With this ebook, we'll help you prioritize which vendors need the most attention with an in-depth security assessment – such as those with low security ratings, or critical vendors that maintain constant contact with your company’s systems.
How to Conduct an Efficient and Objective Vendor Security Audit
Vendors are essential to your business. They help you optimize your offerings, digitally transform, and stay competitive. But this interconnected digital ecosystem creates cyber risk. Indeed, studies suggest that 74% of companies who have experienced a breach say it resulted from giving too much privileged access to third parties.
One of the most effective ways to mitigate third-party risk is to conduct a vendor security audit before onboarding and intermittently throughout the contract term. But to truly uncover the security posture of your vendors, it’s essential that you hit on the most pertinent questions and then supplement those answers with data-driven insights.
Let’s take a look at what questions to include in your vendor cybersecurity audit and how you can streamline your assessment process to yield better results.

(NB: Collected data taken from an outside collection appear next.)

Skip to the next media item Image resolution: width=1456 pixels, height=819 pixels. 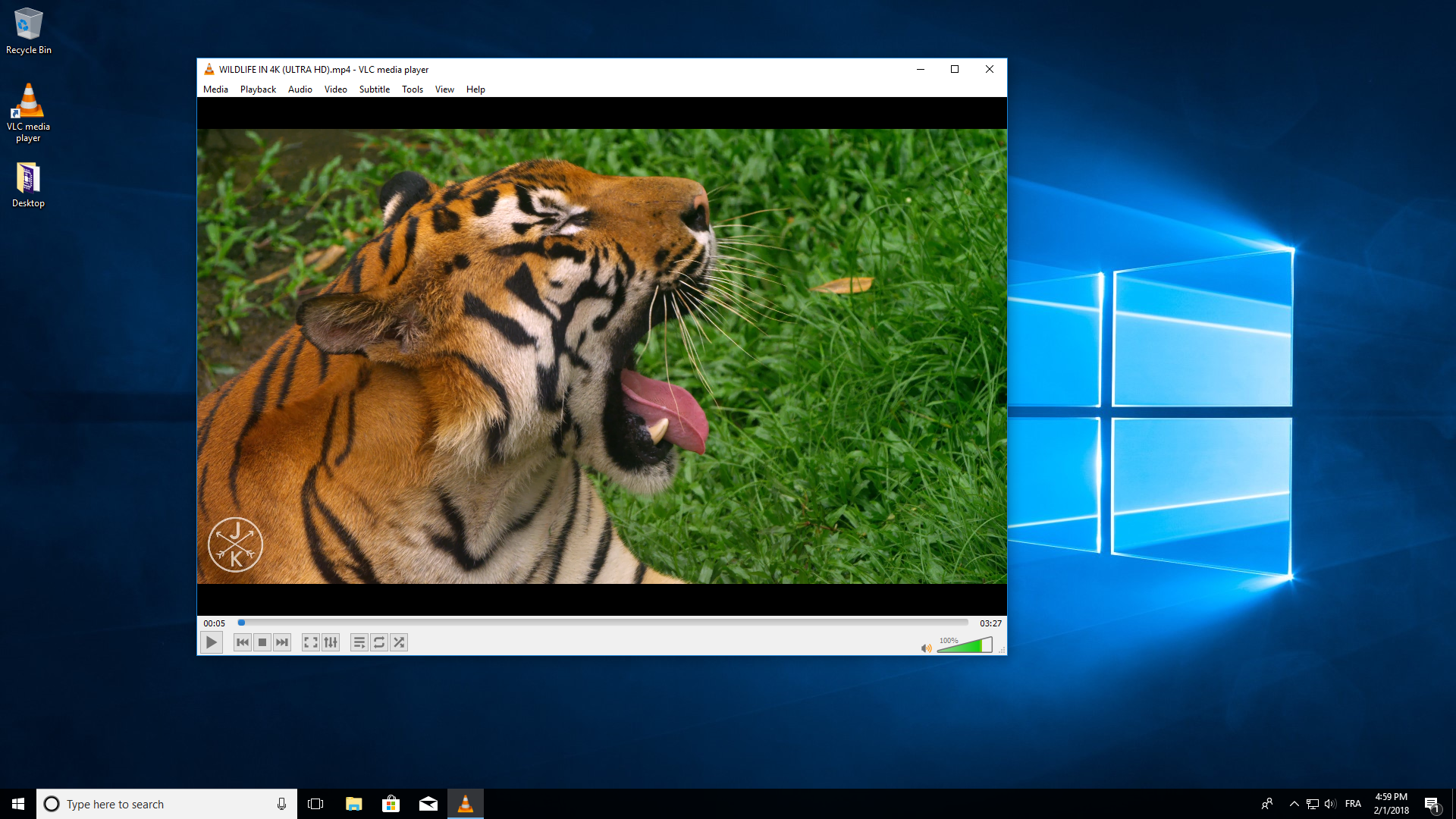pyautogui.click(x=281, y=642)
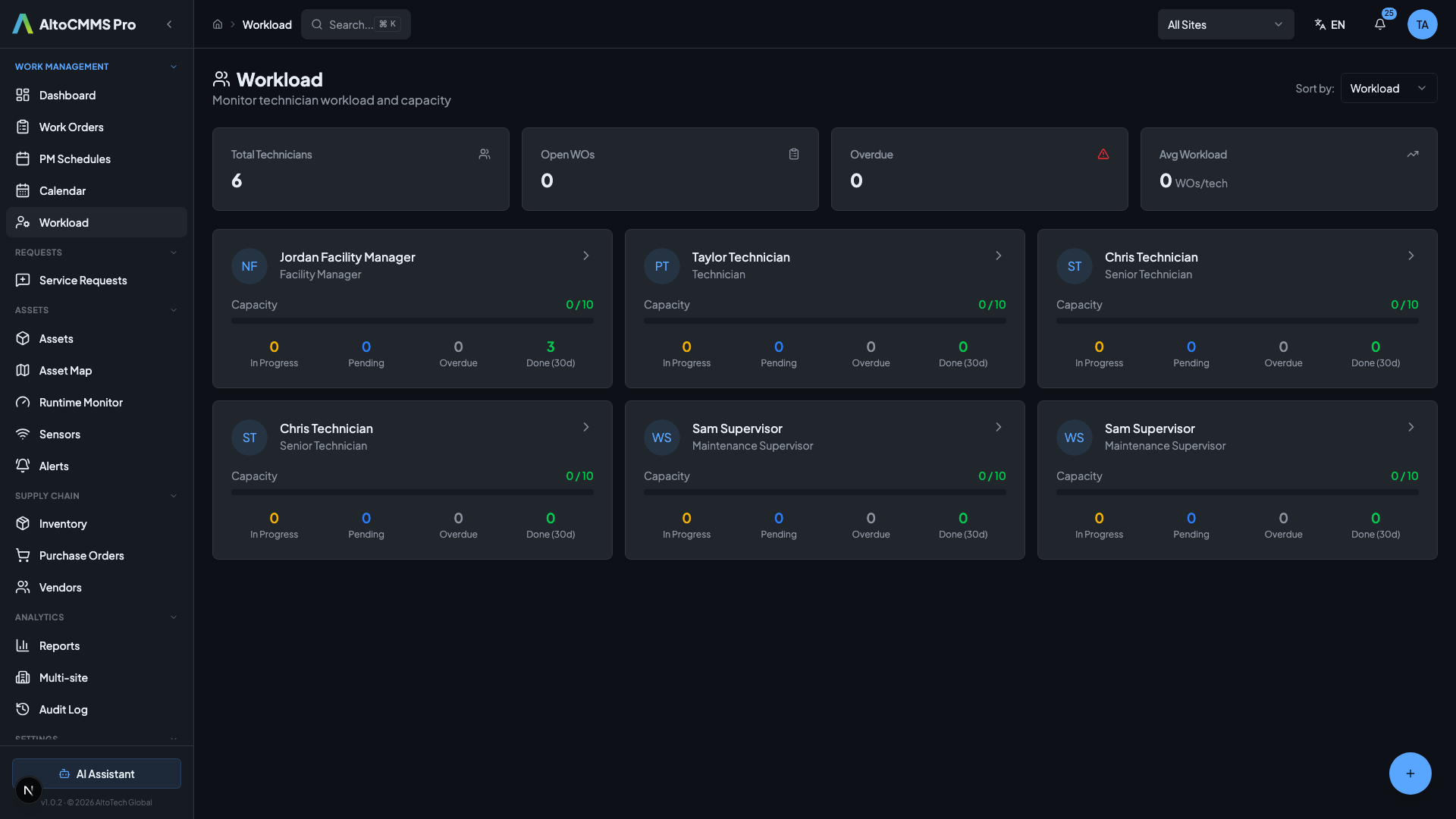Click the language translate EN icon
The width and height of the screenshot is (1456, 819).
point(1329,24)
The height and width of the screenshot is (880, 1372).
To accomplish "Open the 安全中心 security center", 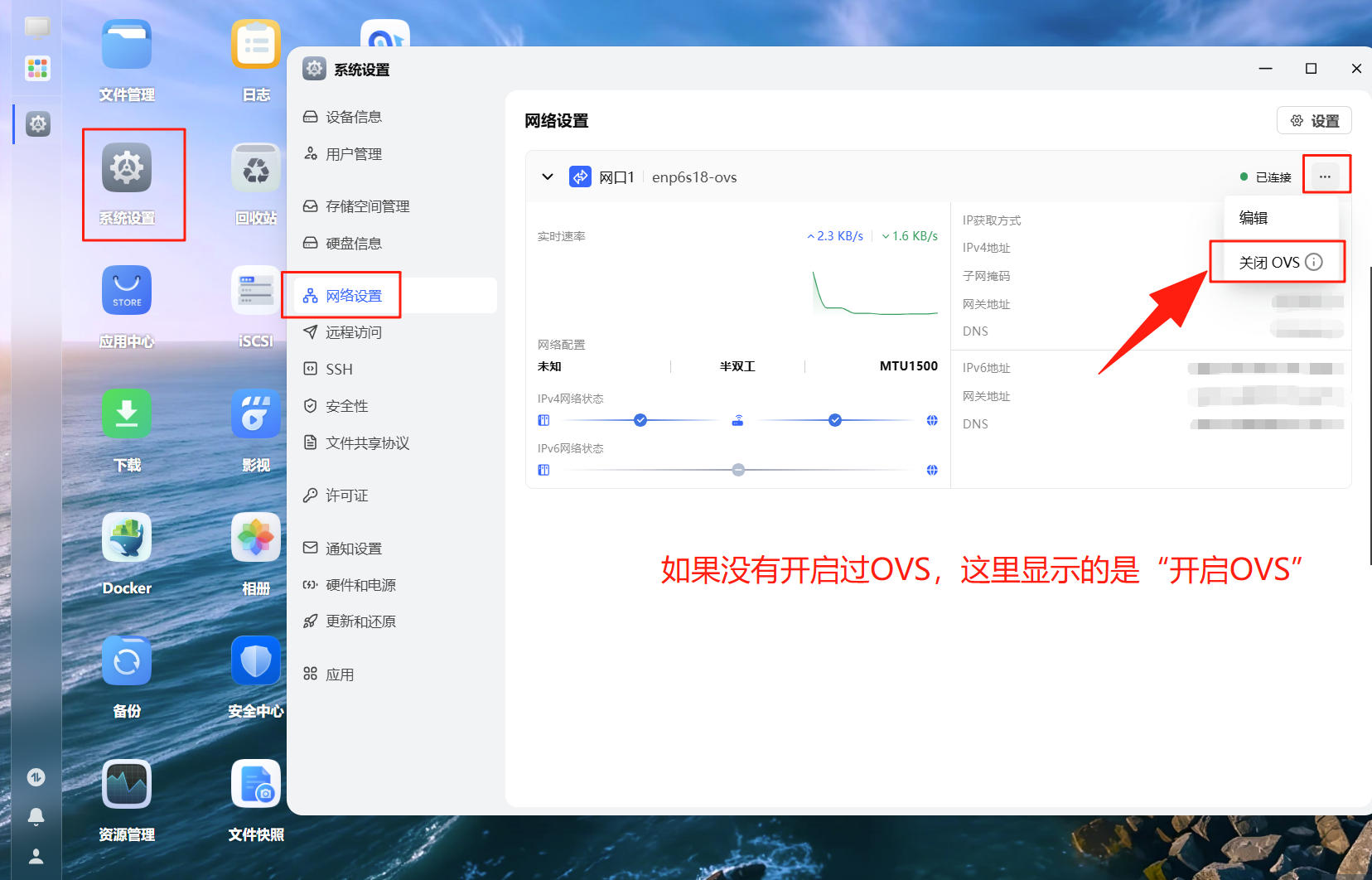I will (x=255, y=660).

Questions to Ask During Your Vendor Security Audit
There are literally thousands of questions you can ask your vendors about their security and risk management policies and controls, but some are more critical than others. For example, key governance and structural questions to ask include:
- Who is responsible for cybersecurity within the organization?

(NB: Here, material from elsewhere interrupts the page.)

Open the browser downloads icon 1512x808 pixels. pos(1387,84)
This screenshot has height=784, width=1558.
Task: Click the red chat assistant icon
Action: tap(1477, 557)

- Is there a cross-organizational committee that meets regularly to discuss cybersecurity issues?
- How do you prioritize your organization’s most critical assets?
- How are cybersecurity incidents reported?

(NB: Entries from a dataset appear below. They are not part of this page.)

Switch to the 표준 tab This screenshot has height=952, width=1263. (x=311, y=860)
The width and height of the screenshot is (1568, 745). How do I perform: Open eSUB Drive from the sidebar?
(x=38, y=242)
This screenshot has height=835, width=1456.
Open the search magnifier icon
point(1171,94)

- How do you protect sensitive customer data?
- Do you outsource any IT or security functions? If so, what do those providers do and what type of access do they have?
Your vendor security audit must also uncover how each vendor manages their cybersecurity controls and technology. This section of your cyber risk assessment questionnaire should touch on the following:
- How do you inventory authorized and unauthorized devices and software?
- What were the results of your most recent penetration test?
- How do you assess the security of the software that you develop and acquire?
- What processes do you use to monitor the security of remote connections?
- Do you have a data recovery capability?
- How do you plan for and train for a cybersecurity incident?
These are just a few questions you can use to vet your third parties. For more, check out our eBook: 40 Questions You Should Have In Your Vendor Security Assessment.
Supplement Your Questionnaires with Objective Data
While traditional vendor security audits and questionnaires have their place, they are often subjective and only provide a point-in-time snapshot of a vendor’s security posture.
To supplement your questionnaires, you must also evaluate your vendors using data-driven insights into their cybersecurity hygiene and controls. For instance, with Bitsight Security Ratings, part of Bitsight for Third-Party Risk Management, you can gain near real-time visibility into a vendor’s security posture—at the click of a button. Security ratings, which range from 250 to 900, provide an objective, outside-in view of your third-party business ecosystem. Unlike traditional one-and-done assessment practices, ratings are updated daily and allow you to validate your vendors’ questionnaire responses quickly and confidently.
Depending on how they score, you can then prioritize which vendors require a more rigorous security assessment and a deeper dive into their security processes and policies. You may decide, for example, that the assessment process for vendors with a high security rating may not need to be as rigorous, while the process for vendors with lower ratings must be more thorough.
Vendor Security Auditing: Make it a Continuous Process
Once the contract is signed, it’s critical that you continue to keep a pulse on your vendors’ changing risk profiles. Annual audits can help with this task, but they can be costly and time-consuming.
Instead, use Bitsight for Third-Party Risk Management to monitor your vendors’ cyber health continuously and automatically throughout the life of the relationship. With Bitsight, you’ll get dashboard views into each vendor’s risk profile and receive alerts when their security ratings drop below pre-agreed risk thresholds. You can also share Bitsight’s findings with vendors—making risk management a more collaborative process.
Find a Path To Efficiency
As your organization works to manage third-party cyber risk, you must find efficiencies where you can. But properly vetting your vendors can be difficult if you don’t have all the information you need. Traditional cybersecurity audits also take time to perform and are hard to scale.
Combining the steps above and augmenting your questionnaire-based approach with Bitsight’s powerful tools can help you validate your vendors’ security controls, continuously monitor third-party risk, and drive confidence in your vendor risk management program.